Gioacchino Rossini- Der Biographie erster Teil - Kindheit, Jugend und die ersten Erfolge

  • „Seit Napoleons Tod gibt es einen anderen Mann, über den man jeden Tag in Moskau wie in Neapel, in London wie in Wien, in Paris wie in Kalkutta spricht. Sein Ruhm kennt keine anderen Grenzen als die der zivilisierten Welt und dabei ist er noch nicht einmal 32 Jahre alt.“


    Mit diesem Zitat des ersten Rossini-Biografen Stendhal aus dem Jahre 1824 möchte ich meine Rossini-Biografie in einigen Teilen starten, um euch, den interessierten Opernliebhaber das Leben, das Werk und auch das Wirken seines Werkes näherzubringen und hoffentlich auch euer Interesse für diesen Titan der Musikgeschichte wecken.
    Zur Warnung: Dies ist nur der Anfang meiner Rossini-Projektreihe. Ihr könnt euch noch auf einiges gefasst machen. :D


    Zuerst einmal möchte ich das „typische“ Rossini-Bild ein wenig relativieren, das vielfach vorherrscht:
    Wenn ihr einmal an ein bekanntes Rossini-Stück denkt, z.B. an eine seiner Ouvertüren, hört ihr die Musik eines jungen Mannes, richtig?
    Wenn ich euch jetzt bitte, euch ein Bild dieses Komponisten ins Gedächtnis zu rufen, kommt euch wer in den Sinn? – Wahrscheinlich ein älterer, korpulenterer Herr, der sich lieber mit der Kochkunst beschäftigt als mit irgendetwas anderem, oder?
    Dass ihr ihn so im Kopf habt, mag unter anderem daran liegen, dass er vielfach fotografiert wurde und so eines der ersten Fotomodelle für dieses neue Bildmedium wurde und so auch in der Geschichte der Fotografie eine wichtige Rolle spielte.
    Dieses Bild, dass leider vielfach vorherrscht möchte ich versuchen zu ändern, denn Rossini war erstens immer auf dem neuesten Stand der Musik“news“ aus aller Welt, er sprach auch noch gerne und oft und mit voller Leidenschaft über die Musik, über „seine geliebte“ Musik. Auch das Bild des immer fröhlichen, lebenslustigen Bonvivants möchte ich ein wenig relativieren, die vielfach vermutete Oberflächlichkeit in seinem musikalischen Schaffen als nicht vorhanden „entlarven“ und auch berühmte Zeit – und Berufsgenossen zu Wort kommen lassen. Aber nun wenden wir uns einmal der Biografie des Maestro zu, okay?

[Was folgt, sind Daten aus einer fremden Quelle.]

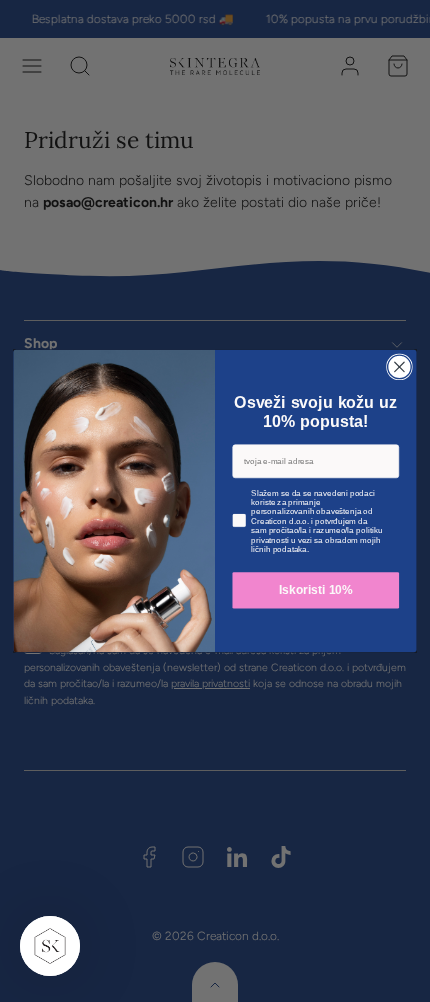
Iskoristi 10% (316, 590)
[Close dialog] (400, 367)
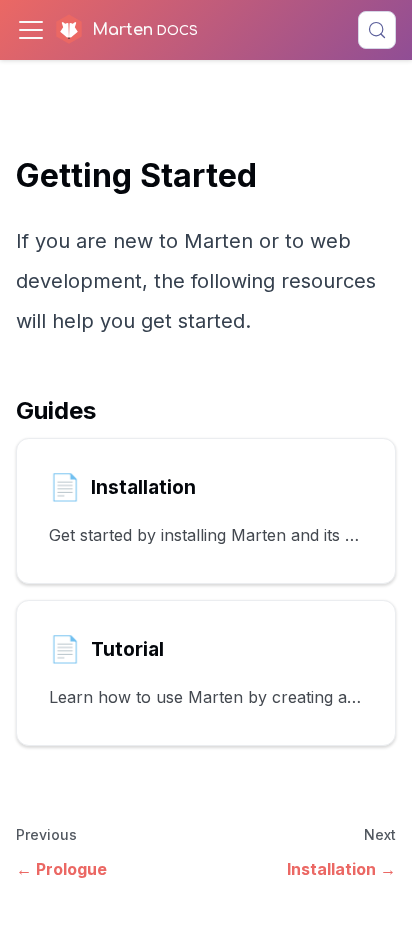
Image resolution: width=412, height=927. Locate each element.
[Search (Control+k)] (377, 30)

    Dass Rossini „kein Mensch wie jeder anderer“ war, merkt man, so Georg Christoph Lichtenberg, schon an der Tatsache, dass er nur alle 4 Jahre Geburtstag hat.


    Denn Gioacchino Rossini ist einer jener wenigen Menschen, der am 29. Februar Geburtstag hat. Er wurde als einziges Kind von Giuseppe und Anna Rossini eben am ominösen 29. Februar des Jahres 1792 in Pesaro geboren. Der Vater war Stadttrompeter und Hornist am Stadttheater, die Mutter „eine der begabtesten Sängerinnen und eine der hübschesten Frauen der Romagna“. [Stendhal]
    So lernte der kleine Gioacchino schon früh mit Musik zu leben und auch das Wanderleben kennen, das er selbst lange Jahre praktizieren wird. Rossini selbst wird Ferdinand Hiller im Jahre 1856 berichten, dass „die Mutter eine hübsche Stimme hatte, die sie einsetzte um uns aus der Noth zu helfen und wir verließen Pesaro. Sie war nicht ohne Talent, obwohl sie keine Note kannte. Sie sang als „orechiante“, wie wir das nennen, rein nach Gehör.“





    Im Jahre 1798 besetzten die Franzosen das Gebiet und darum nutzte die Familie die Chance, die ihr geboten wurde und schloss sich einer Operntruppe an. Die Mutter als Sängerin, der Vater als Hornist im Orchester. Zunächst bereiste man Orte in der Umgebung, später dann ging es weiter weg (z.B. Triest). Gioacchino blieb zunächst bei der Großmutter in Pesaro, wo er auch zur Schule ging. 1799 wurde das Familienidyll jedoch zerrissen, denn Giuseppe wurde von den Österreichern, die das Gebiet damals beherrschten, ins Gefängnis geworfen, da er sich für die Ideale der französischen Revolution starkmachte. Als die Franzosen die Österreicher in der Schlacht von Marengo besiegten, wurde der Vater wieder freigelassen.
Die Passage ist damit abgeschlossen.